** WORK TO BE COMPLETED **
Look below for the line that has "For every named". Set down the lines from there through the line that has "ACCA Diploma in IFR exam", exactly as written.

** INPUT FOR THIS TASK **

┌──

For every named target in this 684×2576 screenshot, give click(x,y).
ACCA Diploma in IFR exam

└──
┌──

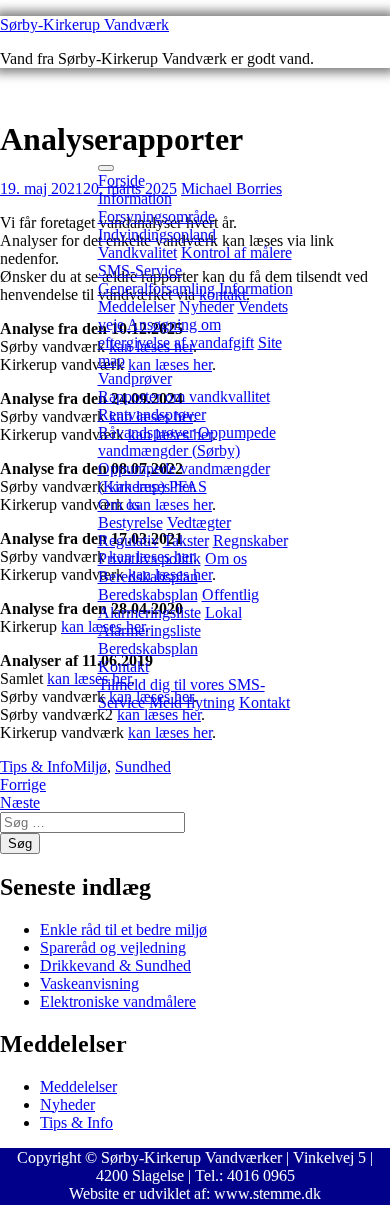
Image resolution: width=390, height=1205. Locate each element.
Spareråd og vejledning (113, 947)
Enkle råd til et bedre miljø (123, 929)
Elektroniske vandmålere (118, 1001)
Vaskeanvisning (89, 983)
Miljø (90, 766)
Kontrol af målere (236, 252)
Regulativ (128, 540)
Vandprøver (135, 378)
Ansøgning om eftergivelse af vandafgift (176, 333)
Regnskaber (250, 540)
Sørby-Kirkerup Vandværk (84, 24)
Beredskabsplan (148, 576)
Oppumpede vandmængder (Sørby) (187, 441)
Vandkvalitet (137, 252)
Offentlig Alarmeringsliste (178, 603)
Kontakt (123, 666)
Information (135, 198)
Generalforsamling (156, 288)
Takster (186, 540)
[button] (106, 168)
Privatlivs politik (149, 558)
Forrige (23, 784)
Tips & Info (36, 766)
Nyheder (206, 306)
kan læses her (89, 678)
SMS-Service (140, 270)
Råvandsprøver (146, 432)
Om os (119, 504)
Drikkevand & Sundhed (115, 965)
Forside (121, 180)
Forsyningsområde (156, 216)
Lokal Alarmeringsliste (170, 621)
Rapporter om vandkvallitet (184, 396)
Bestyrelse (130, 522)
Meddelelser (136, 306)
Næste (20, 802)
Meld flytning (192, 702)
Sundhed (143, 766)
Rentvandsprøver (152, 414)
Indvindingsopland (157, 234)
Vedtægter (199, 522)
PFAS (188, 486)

└──

** ANSWER FOR THIS EXERCISE **
For every named target in this 684×2576 screenshot, give click(x,y).
ACCA Diploma in IFR exam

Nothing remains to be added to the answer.